问题
I want to group by color and calculate the date range for that color. I have tried group_by()
, summarize()
and aggregate()
.
#Data:
df1 <- as.Date(c('Jul 1', 'Jun 26', 'July 5', 'July 15'), format = '%B %d')
df2 <- c("red", "blue", "red", "blue")
df1 <- data.frame(df1,df2)
What I'm trying to get:
# Group.1 x
[1] 4 red
[2] 19 blue
I have been trying this:
df <- aggregate(df1[,1], list(df1[,2]), as.numeric(max(df1[,1]) - min(df1[,1]), units="days"))
I have tested as.numeric(max(df1[,1]) - min(df1[,1]), units="days")
and it returns the value that I'm looking for, I just can't figure out how to return that value for each color.

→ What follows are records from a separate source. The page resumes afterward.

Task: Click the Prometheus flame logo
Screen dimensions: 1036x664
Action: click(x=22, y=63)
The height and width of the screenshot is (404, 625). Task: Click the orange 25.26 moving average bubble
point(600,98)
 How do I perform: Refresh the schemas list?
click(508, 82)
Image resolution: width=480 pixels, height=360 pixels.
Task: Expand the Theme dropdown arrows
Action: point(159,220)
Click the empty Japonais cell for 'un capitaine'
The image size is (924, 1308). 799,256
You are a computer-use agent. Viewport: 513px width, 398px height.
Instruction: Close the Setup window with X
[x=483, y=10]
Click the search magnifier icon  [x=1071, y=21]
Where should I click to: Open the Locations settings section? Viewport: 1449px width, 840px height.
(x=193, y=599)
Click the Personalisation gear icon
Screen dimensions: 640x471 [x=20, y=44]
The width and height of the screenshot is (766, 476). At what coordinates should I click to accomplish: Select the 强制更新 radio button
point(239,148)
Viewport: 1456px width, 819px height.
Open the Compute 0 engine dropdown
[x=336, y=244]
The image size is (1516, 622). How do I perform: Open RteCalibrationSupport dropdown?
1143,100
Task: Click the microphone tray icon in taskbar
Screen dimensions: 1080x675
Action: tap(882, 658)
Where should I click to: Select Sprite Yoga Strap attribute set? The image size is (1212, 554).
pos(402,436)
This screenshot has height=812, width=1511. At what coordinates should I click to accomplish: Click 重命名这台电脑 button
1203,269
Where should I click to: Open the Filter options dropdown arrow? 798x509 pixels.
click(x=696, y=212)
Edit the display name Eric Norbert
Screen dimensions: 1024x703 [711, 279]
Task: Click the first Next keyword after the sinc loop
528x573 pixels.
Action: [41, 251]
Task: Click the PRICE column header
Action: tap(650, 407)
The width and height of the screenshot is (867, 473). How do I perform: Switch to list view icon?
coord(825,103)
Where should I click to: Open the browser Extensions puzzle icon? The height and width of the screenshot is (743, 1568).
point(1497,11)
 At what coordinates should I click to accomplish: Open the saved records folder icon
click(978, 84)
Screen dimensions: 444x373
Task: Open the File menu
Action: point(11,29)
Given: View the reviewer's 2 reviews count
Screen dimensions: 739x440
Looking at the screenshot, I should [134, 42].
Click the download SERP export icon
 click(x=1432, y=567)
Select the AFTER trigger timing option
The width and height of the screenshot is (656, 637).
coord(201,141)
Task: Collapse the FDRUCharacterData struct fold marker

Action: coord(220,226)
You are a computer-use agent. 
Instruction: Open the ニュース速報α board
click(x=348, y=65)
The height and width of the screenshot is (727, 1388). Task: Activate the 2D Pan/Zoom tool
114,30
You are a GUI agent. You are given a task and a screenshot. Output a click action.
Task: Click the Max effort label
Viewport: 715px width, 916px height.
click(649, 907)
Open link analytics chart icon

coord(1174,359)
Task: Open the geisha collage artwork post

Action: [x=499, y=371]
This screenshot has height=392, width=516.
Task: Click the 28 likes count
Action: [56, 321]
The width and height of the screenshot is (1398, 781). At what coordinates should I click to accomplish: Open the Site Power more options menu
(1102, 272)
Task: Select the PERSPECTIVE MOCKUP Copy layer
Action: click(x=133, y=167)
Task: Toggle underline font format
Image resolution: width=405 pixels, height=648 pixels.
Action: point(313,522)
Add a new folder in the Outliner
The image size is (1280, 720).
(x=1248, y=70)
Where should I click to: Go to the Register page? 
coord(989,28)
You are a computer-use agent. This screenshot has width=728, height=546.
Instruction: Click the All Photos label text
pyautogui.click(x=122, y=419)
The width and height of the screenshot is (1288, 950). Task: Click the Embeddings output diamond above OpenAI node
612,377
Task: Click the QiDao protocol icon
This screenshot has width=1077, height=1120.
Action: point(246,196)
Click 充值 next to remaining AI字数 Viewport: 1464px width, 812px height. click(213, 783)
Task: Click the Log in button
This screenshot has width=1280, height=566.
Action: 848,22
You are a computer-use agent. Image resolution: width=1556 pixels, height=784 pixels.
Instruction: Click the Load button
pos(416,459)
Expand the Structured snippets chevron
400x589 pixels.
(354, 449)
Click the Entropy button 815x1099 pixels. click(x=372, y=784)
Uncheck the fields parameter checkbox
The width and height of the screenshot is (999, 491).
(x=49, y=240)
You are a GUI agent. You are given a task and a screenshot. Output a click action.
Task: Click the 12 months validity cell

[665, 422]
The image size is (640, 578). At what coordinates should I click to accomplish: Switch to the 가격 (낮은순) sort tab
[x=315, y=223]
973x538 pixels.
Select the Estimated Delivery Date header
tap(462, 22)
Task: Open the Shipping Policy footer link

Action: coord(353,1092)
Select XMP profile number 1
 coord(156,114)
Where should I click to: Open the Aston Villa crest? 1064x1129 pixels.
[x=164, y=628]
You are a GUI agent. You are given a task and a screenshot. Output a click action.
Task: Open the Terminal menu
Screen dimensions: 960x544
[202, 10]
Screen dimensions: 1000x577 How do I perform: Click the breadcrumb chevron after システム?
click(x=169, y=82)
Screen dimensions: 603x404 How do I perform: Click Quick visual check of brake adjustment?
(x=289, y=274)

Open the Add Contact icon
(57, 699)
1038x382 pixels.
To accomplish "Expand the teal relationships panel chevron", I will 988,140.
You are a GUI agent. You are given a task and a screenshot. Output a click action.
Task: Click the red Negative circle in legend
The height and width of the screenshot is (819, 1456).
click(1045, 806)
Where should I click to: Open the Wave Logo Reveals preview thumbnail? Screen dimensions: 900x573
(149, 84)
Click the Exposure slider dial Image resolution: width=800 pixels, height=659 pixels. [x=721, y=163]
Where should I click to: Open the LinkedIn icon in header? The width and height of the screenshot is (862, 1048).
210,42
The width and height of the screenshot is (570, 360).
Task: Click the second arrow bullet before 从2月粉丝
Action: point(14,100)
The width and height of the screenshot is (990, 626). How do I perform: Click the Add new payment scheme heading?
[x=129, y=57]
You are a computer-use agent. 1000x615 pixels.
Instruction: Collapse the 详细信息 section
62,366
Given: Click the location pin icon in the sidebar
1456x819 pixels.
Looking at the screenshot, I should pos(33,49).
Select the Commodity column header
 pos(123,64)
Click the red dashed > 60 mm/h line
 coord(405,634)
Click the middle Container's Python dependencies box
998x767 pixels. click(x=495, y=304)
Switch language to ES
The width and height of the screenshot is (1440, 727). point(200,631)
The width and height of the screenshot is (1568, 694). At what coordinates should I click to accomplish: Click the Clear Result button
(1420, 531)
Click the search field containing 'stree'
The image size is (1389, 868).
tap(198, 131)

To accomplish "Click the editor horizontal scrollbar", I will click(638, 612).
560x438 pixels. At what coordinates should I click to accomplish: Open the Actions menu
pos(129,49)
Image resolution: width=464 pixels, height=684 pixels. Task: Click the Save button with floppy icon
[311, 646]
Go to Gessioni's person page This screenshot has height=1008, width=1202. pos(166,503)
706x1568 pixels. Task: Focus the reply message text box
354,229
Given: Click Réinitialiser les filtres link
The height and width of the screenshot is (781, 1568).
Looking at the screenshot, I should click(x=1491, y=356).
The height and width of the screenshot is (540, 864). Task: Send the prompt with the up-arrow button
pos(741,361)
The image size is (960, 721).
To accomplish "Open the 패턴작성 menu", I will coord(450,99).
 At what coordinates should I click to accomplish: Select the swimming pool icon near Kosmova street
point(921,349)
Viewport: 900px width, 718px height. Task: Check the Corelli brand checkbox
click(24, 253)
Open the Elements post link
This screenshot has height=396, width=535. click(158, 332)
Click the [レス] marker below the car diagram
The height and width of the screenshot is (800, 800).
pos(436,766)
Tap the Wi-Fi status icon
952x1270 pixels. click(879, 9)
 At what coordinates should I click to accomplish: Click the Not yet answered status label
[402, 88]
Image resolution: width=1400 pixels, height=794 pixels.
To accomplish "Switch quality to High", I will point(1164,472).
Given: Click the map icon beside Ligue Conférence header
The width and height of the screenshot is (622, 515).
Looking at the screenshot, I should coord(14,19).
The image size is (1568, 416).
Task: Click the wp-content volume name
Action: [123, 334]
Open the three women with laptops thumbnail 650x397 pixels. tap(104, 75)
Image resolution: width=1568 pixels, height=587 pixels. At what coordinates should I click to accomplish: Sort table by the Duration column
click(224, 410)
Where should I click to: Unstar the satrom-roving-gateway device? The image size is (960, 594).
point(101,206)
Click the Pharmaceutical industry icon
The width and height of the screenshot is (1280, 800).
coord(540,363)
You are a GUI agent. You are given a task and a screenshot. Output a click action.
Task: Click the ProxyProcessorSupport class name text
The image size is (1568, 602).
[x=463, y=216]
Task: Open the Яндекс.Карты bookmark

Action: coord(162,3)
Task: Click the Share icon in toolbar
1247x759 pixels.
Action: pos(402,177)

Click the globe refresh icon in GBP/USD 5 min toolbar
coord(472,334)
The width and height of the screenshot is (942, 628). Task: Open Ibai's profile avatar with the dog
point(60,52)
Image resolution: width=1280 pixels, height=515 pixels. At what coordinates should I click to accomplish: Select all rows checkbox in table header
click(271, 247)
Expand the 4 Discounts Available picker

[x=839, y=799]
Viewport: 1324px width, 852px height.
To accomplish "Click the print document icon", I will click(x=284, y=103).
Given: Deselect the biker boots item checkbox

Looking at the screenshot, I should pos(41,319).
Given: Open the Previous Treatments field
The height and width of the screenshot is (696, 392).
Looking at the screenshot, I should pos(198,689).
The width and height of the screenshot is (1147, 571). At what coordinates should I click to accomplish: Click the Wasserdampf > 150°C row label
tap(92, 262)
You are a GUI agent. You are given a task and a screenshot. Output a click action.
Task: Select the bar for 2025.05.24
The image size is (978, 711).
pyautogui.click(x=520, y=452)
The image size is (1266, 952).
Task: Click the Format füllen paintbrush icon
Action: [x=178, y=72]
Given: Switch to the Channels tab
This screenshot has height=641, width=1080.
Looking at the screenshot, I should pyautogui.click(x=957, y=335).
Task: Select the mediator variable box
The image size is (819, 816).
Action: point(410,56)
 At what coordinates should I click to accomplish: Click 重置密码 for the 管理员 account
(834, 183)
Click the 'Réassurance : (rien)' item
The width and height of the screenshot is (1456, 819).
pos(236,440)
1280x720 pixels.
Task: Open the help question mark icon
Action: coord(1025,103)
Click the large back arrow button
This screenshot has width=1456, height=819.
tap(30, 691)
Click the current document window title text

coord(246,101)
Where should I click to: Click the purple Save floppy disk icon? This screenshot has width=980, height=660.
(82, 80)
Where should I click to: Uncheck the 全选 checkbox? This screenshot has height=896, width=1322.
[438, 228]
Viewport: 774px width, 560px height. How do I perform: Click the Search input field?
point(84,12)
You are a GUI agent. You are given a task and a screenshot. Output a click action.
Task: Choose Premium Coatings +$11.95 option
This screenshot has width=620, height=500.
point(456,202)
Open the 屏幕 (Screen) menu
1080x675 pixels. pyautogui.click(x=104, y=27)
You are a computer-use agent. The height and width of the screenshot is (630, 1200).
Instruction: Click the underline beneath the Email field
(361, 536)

My Error Message is below, but I think realistically, I'm just going about this the wrong way.
Error in match.fun(FUN) :
'as.numeric(max(df1$date) - min(df1$date), units = "days")' is not a function, character or symbol
after reading through aggregate()
document I tried to use the formula =
for the last argument and returned this error:
Error in match.fun(FUN) : argument "FUN" is missing, with no default
回答1:
With dplyr
:
df1 %>%
group_by(df2) %>%
summarise(Range=max(df1) - min(df1))
# A tibble: 2 x 2
df2 Range
<fct> <drtn>
1 blue 19 days
2 red 4 days
回答2:
Using aggregate
aggregate(df1~ df2, df1, function(x) diff(range(x)))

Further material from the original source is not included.